## [EXERCISE]
Copy word for word the part of the listing below that opens with the line containing "Task: Click the forum scrollbar down arrow" and closes with the line containing "Action: point(118,548)", including both of those lines, and leave the pictures out.

## [THE DATA]
==========

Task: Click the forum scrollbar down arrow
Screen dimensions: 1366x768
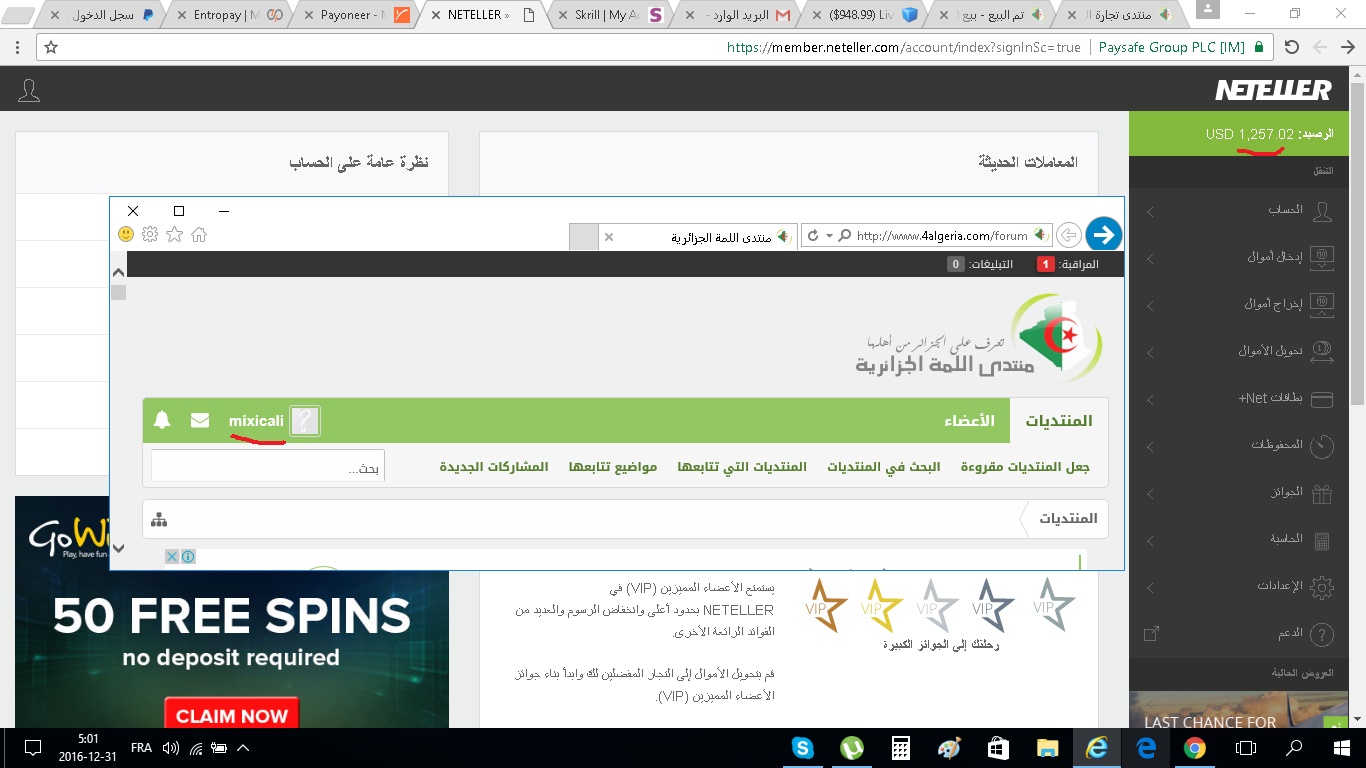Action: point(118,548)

==========

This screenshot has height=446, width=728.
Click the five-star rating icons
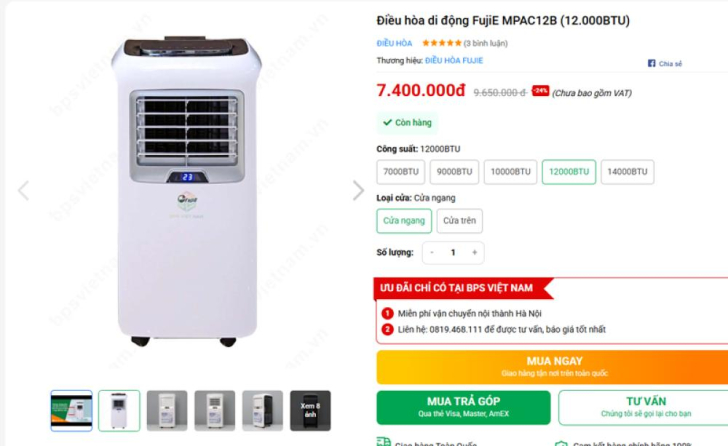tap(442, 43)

==========

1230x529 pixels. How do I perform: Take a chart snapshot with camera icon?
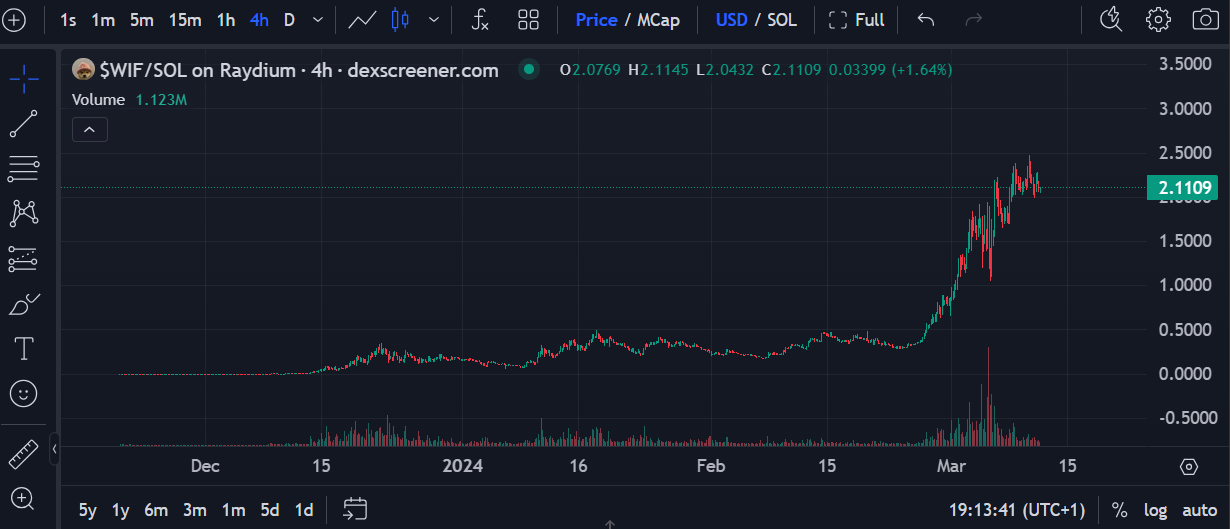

==========

## [RESPONSE TO THIS EXERCISE]
Task: Click the forum scrollbar down arrow
Screen dimensions: 1366x768
Action: point(118,548)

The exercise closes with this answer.